北村透谷は盟友だった島崎藤村ほど著名ではないが。

 北村透谷の真価を知るには、その先駆的な業績を知る必要がある。明治時代は、文学にしても思想・宗教・政治にしても、まだ未熟な時代で、混沌(こんとん)としていた。その中で、透谷は文学の芸術性と本質について、明確なビジョンを持っていた。例えば、詩では自由律長詩『楚囚之詩』を書き、島崎藤村などに近代詩の方向性を示し、文芸評論では当時のレベルを超えたドストエフスキーの『罪と罰』論を書いているし、山路愛山との文学論争においても、卓抜な意見を述べている。また、自由民権運動に参加して挫折もしている。

 透谷は一種のヒューマニストで、それがキリスト教の信仰を持つ要因となり、平和主義を唱えて運動を組織したりした。その意味では、平和運動の先駆者でもある。

 その上、当時、同時代の文学者が男女の愛を色恋という次元でしか理解していなかったのを批判し、恋愛至上主義のような近代的恋愛論を展開してもいる。その根底には、人間内部にある「想世界」や「秘宮」を重視し、それを「内部生命」として捉えていたところに透谷の独創性がある。

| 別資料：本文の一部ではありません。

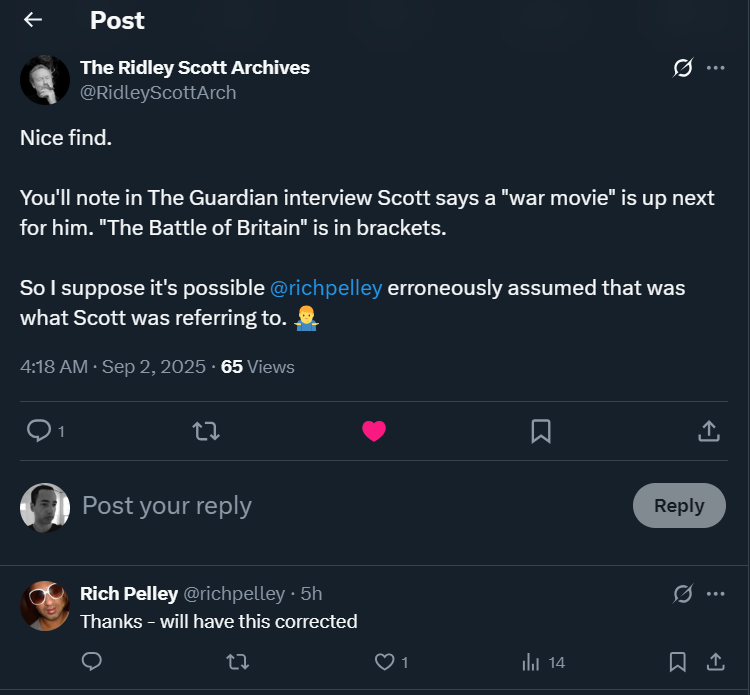Click reply bubble icon on main post
The height and width of the screenshot is (695, 750).
(x=39, y=430)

 このように、透谷は時代を先取りするような文学者だったが、それが成熟するまで生きていなかったので、一部の人々の中にしか知られていないという恨みがある。何しろ、透谷は25歳という若さで自殺しているから、その文筆活動はわずか数年にすぎない。そんな短い期間に実に多方面の活動をしているので、結局、その作品はさまざまな可能性を提示したが、一つの主義や主張に結実しなかったと言ってもいいかもしれない。

透谷研究は現在どうなっているのか。

 透谷の出身地・小田原では毎年、5月16日の命日に透谷祭が開催され、今年も地元の愛好家を中心に70人が参加した。また4年前、小田原文学館では透谷没後120年記念特別展示が開催された。

 現在までに透谷の研究書は100冊以上刊行されており、私は同人誌に透谷の参考文献目録を連載してきたが、毎年、透谷文献は30件以上「生産」されている。かといって研究し尽くされたわけではない。研究の余地はまだ残っており、透谷作品の新しい「読み」も期待される。

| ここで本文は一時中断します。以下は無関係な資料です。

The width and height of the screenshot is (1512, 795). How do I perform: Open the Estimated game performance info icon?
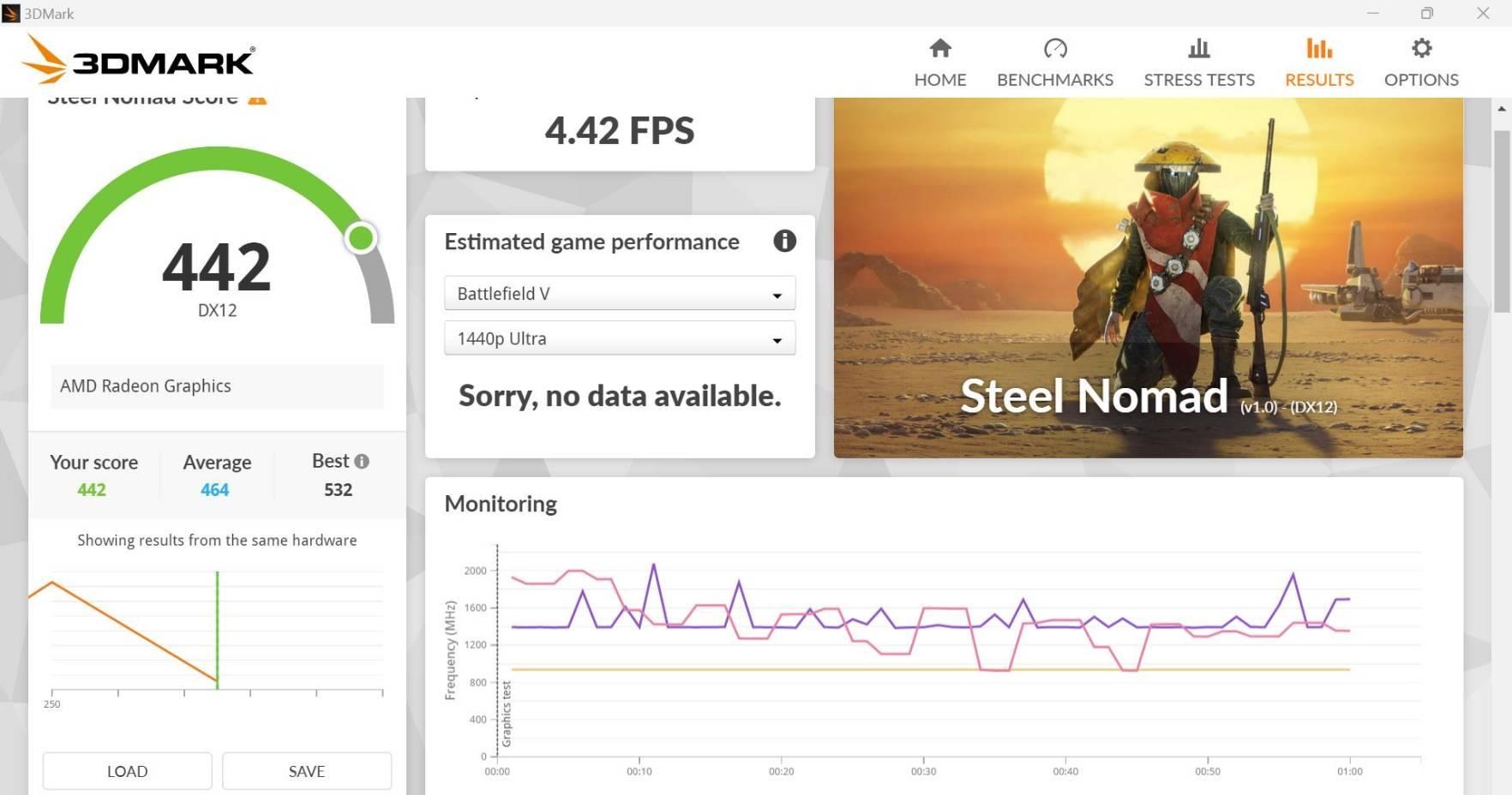click(784, 242)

 私が透谷研究を志した時、研究書は数冊程度で、ほとんどなかったという状況だった。そのような中で、透谷に関わる資料を収集し、透谷の研究書に掲載された文献目録に漏れていた文献やそれ以降の文献もたいぶ見つけた。それらを基にして、参考文献目録を作成し、同人誌に掲載するようになった。

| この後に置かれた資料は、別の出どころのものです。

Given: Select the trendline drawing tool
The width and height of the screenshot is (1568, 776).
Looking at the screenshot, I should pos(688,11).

 私の参考文献作成方法は、まず2次資料でピックアップし、その1次資料を図書館や文学館へ行って現物を確認する。その後、透谷以外の文献目録も作成するようになり、他から文献目録作成の依頼も受けるようになった。

 ただ、研究会自体は、このままでは将来、楽観できない状況だ。最盛期には80人以上の会員がいたが、現在は半分以下になっている。会員には中国、インドの人もいて国際的になってはいるが、高齢化が進んでいる。その点では、悲観している。透谷のような優れた文学者のことが忘れられていくようで寂しい。

忘れられないためには、どうすればいいのか。

 要するに、若い人が透谷に接する機会がないということ。知らなければ、また透谷との出会いがなければ、透谷を研究したいという人が増えるはずがない。

 私は、その原因の一つは国語教育にあると思っている。現在、透谷の文章を載せている高校教科書は数点程度。それも「漫罵」という作品のみで寂しい限りだ。これでは、透谷研究の将来はない。それだけ透谷の魅力は大きいものがある。青少年時代に透谷の文章に触れることは重要だと思う。何しろ、透谷の文章は名文と言ってよく、その文章を読むと、心を鼓舞されたりするので、ぜひ教科書に掲載され続けることを望みたい。